Ok, the output of the ipconfig although attached to practically nothing but the router (and it isolated) show's APIPA addressing which implies you're not acquiring something from DHCP on the router. Given that the PC's network interface is DHCP enabled, that implies your router has to have it really is DHCP service shut off. Turn on your router and connect it to your pc with an Ethernet cable. If the private network requirements to connect to the internet, is should use a proxy server or gateway.
If the IP address 192.168.1.11 is not your router IP you can retrieve the router IP with the Ipconfig command (only Windows, for Mac & Linux use ifconfig). 192.168.1.11 is an IP address in the range 192.168.1.1 - 192.168.1.255. A quite widespread default IP address for a router or a modem is 192.168.0.1 — you kind this in a browser and you're accessing the router's or modem's interface to make the modifications you need to have.
The Net Engineering Task Force (IETF), an open standards organization, which develops and promotes voluntary internet requirements, devoted a number of IPv4 ranges for private networks: 24-bit block (ten...-10.255.255.255), 20-bit block (172.16..-172.31.255.255), and 16-bit block (192.168..-192.168.255.255). The most widespread router login names are admin, root, administrator, user. If you have some encounter with routers and their management — perhaps utilizing a professional app for wireless web site survey and network evaluation such as NetSpot — then you might know that most routers use 192.168.0.1 as their default IP address.
At the C:> prompt, variety ipconfig and press Enter. In case you do not bear in mind the details you can use the following method to access the IP address. If you cannot access 192.168.0.1, you should initial restart your router and try once more. If that doesn't support, you may possibly need to have to erase your router's settings. Most routers have a unique button just for this goal that you can press with a pointy tool, such as a pen. Simply press and hold the button for at least ten seconds or till you see the LEDs start flashing.
The good news is that the default login name and password are generally admin.” If that does not function, we recommend you Google something like default login name and password” followed by your router's model and manufacturer. For the 1st connection it is essential to use an RJ-45 cable connecting the laptop and the router, to configure it! The next step is to enter your credentials for the internet interface (login and password). These default password and login are specified in the manufaturer's documentation.

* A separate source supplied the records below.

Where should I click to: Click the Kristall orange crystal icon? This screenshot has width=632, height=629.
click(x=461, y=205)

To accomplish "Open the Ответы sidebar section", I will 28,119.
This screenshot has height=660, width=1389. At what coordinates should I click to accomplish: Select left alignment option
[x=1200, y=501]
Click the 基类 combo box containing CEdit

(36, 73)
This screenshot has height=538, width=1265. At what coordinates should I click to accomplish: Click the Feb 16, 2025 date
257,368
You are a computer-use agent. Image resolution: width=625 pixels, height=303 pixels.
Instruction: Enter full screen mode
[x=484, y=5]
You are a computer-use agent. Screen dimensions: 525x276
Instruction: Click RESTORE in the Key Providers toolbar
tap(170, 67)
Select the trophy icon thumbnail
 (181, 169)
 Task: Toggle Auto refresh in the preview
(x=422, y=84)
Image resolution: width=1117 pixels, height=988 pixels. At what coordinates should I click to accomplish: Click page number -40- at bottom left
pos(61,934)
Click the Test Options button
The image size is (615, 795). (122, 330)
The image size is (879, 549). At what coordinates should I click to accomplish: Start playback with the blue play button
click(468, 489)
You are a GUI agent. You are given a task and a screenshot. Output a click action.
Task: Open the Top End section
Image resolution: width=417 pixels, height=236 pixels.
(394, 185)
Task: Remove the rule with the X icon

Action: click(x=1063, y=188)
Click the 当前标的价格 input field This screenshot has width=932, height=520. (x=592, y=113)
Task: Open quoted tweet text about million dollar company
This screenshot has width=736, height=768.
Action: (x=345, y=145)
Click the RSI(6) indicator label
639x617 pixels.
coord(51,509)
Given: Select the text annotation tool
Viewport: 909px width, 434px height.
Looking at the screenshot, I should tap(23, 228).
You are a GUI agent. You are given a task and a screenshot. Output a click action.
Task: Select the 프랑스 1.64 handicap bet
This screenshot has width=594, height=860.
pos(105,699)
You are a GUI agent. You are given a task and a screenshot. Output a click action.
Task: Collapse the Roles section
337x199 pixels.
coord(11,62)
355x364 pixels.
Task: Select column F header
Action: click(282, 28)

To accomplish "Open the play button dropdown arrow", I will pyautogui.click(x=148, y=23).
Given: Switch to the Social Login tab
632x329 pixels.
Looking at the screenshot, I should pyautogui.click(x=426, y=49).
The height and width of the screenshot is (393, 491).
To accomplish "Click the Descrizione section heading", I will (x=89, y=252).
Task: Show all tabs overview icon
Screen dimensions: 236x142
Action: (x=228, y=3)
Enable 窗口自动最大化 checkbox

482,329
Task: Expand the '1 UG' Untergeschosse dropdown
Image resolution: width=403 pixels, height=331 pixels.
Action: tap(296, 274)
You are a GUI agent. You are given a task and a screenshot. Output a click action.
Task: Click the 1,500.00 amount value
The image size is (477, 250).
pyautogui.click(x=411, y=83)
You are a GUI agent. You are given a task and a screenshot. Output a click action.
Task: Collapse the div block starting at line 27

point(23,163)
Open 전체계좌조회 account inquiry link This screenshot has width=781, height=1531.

Private networks use the private IP address space, which consists of three blocks of IP address: 16-bit block, 20-bit block, and 24-bit block. The 192.168.0.1 IP address belongs to the initial block, along with 65,535 other IP addresses, ranging from 192.168.. to 192.168.255.255. All router has a single reset button. All you want to do is press the reset button for 20 seconds till all LEDs blinked, and when accomplished, release it. It will reset to the default username and password, which are listed above.
Try to reconnect to Wi-Fi on a computer or mobile device. If the connection is successful, your residence network has been reset. Hold in thoughts that resetting your router to its factory settings will erase all prior configuration, such as your Wi-Fi network and its password. Netgear Router has a default IP address with 192.168.0.1. All you need to have to do is connect Router and Pc with a cable. A popup box will appear, exactly where you have to variety the username and password offered to you.